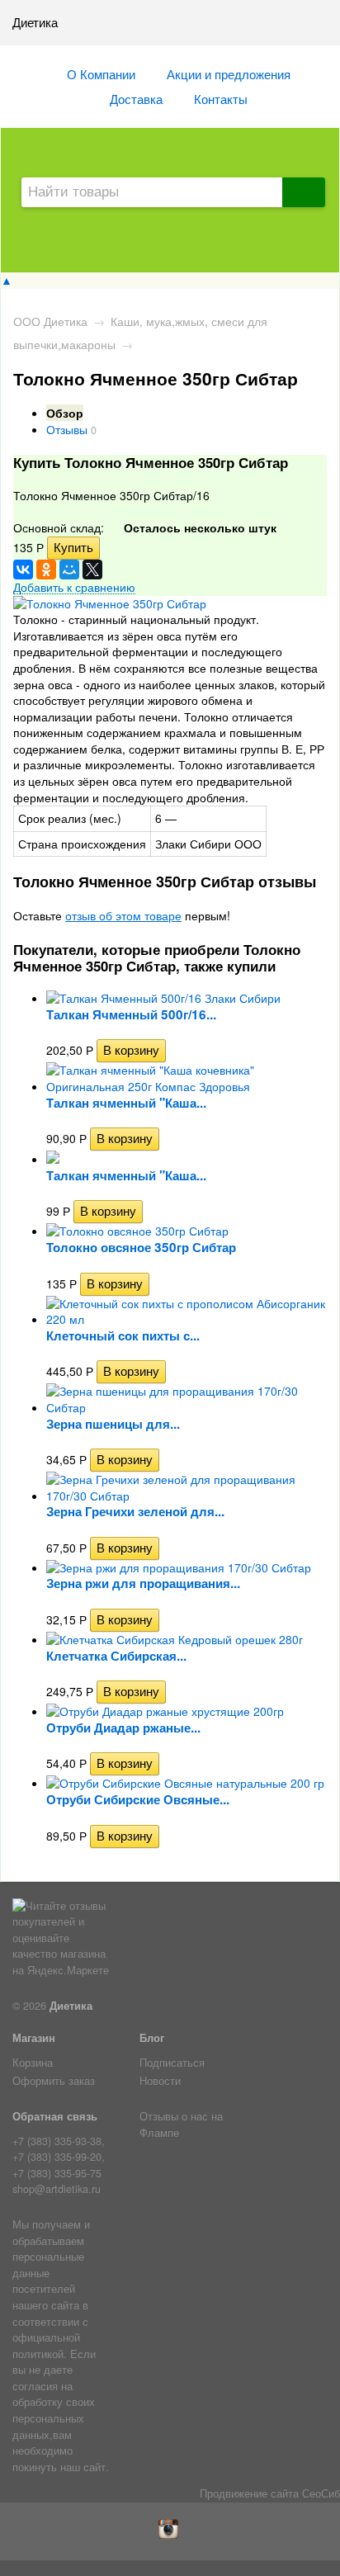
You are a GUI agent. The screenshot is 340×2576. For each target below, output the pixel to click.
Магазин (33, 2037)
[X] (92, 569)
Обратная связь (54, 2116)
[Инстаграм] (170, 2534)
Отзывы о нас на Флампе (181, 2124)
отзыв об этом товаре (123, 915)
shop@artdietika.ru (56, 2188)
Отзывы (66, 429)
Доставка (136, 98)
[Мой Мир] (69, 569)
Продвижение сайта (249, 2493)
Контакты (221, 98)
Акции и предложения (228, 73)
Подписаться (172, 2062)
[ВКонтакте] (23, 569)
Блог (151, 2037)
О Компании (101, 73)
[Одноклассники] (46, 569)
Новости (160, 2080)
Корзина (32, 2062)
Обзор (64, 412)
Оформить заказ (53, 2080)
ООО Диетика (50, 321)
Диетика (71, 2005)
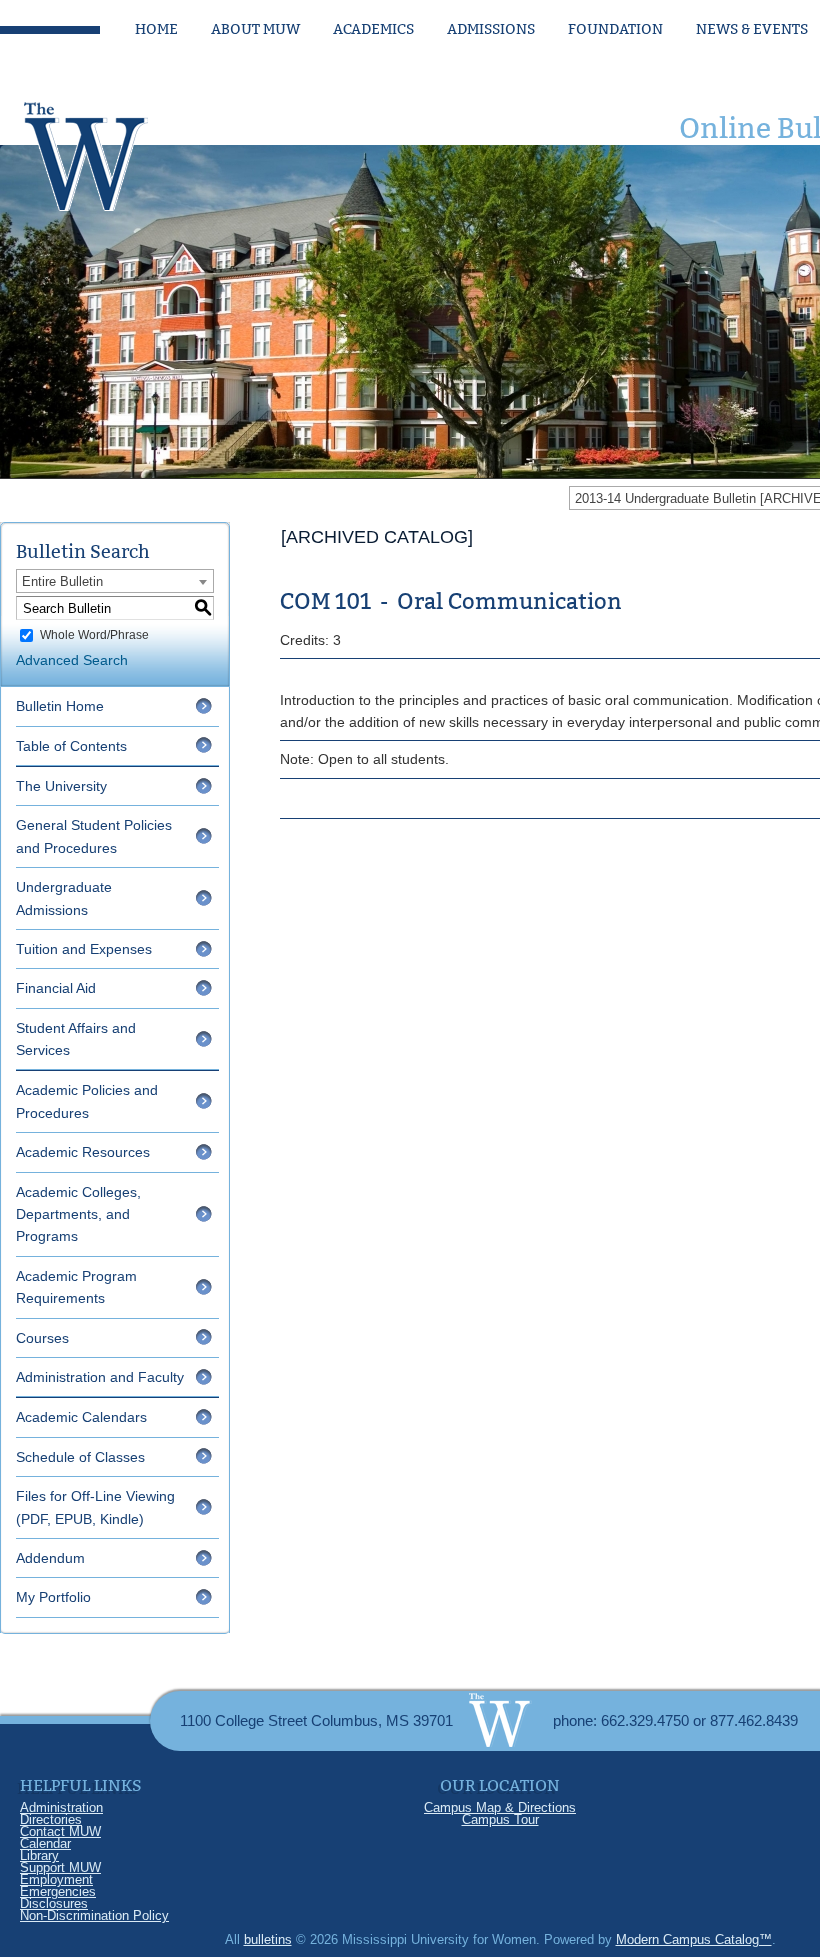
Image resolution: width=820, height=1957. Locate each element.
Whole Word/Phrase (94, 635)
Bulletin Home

# # #

EXERCISE DIRECTIONS:
All lines from the one containing "О Компании (101, 73)" to the last line of the records above, and no others, should be returned unchanged, without pictures.

RESPONSE TO THE TASK:
О Компании (101, 73)
[Одноклассники] (46, 569)
Новости (160, 2080)
Корзина (32, 2062)
Обзор (64, 412)
Оформить заказ (53, 2080)
ООО Диетика (50, 321)
Диетика (71, 2005)
Image resolution: width=820, height=1957. Locate each element.
Whole Word/Phrase (94, 635)
Bulletin Home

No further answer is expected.